Collect every line in the records below that contains the word "will".

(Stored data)
>>>

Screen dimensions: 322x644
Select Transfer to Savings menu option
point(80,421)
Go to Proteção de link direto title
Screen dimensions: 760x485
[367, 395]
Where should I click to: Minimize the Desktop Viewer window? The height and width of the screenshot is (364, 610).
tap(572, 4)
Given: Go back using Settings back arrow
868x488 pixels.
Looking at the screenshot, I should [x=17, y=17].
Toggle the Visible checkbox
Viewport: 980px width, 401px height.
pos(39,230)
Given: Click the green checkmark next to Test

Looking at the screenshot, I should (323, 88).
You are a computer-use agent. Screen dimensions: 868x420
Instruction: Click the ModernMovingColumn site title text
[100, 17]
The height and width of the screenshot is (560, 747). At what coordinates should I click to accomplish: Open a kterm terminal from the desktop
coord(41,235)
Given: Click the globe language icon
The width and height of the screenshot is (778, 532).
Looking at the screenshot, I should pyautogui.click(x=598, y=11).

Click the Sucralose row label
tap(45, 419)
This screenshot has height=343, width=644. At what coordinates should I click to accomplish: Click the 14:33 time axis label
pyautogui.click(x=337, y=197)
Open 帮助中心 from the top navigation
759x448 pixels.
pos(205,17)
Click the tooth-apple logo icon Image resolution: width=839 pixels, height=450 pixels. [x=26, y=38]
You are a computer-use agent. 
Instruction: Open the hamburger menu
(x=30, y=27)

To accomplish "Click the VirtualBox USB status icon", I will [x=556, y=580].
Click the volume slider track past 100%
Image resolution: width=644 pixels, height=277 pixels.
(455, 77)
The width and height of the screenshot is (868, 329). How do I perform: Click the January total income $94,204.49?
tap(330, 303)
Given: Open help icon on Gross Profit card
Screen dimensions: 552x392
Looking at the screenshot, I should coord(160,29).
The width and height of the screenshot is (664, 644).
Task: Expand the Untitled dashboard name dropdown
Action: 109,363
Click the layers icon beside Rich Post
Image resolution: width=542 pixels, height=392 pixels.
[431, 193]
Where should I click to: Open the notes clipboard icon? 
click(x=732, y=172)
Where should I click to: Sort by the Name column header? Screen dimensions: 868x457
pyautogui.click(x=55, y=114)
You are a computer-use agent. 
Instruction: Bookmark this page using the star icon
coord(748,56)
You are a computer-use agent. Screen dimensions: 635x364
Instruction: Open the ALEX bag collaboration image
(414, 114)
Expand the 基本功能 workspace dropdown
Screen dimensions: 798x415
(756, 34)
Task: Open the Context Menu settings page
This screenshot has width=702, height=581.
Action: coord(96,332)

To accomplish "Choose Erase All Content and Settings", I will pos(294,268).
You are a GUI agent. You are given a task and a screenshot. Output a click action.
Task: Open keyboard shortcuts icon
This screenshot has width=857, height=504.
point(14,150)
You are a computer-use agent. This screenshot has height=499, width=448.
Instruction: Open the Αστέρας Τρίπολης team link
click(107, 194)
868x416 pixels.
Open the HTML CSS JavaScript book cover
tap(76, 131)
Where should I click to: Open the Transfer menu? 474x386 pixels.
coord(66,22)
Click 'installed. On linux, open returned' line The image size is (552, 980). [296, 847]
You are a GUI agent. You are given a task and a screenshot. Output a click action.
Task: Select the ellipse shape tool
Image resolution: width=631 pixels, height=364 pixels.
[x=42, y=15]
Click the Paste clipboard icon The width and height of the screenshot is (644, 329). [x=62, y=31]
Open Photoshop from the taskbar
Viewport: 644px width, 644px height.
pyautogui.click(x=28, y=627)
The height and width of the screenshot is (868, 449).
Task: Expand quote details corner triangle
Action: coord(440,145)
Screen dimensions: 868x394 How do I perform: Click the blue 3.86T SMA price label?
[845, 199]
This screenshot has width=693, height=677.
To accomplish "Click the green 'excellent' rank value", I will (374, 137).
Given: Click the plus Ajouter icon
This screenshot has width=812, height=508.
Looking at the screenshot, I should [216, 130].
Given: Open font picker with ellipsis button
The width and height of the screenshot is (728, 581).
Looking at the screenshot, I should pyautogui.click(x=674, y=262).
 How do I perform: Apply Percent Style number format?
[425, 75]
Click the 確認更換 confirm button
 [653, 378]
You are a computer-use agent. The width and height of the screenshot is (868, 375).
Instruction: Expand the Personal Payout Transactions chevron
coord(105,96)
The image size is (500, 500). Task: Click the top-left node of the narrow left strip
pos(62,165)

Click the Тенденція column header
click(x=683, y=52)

<<<

● Solution to this task
To accomplish "Click the VirtualBox USB status icon", I will [x=556, y=580].
To accomplish "Choose Erase All Content and Settings", I will pos(294,268).
To accomplish "Click the green 'excellent' rank value", I will (374, 137).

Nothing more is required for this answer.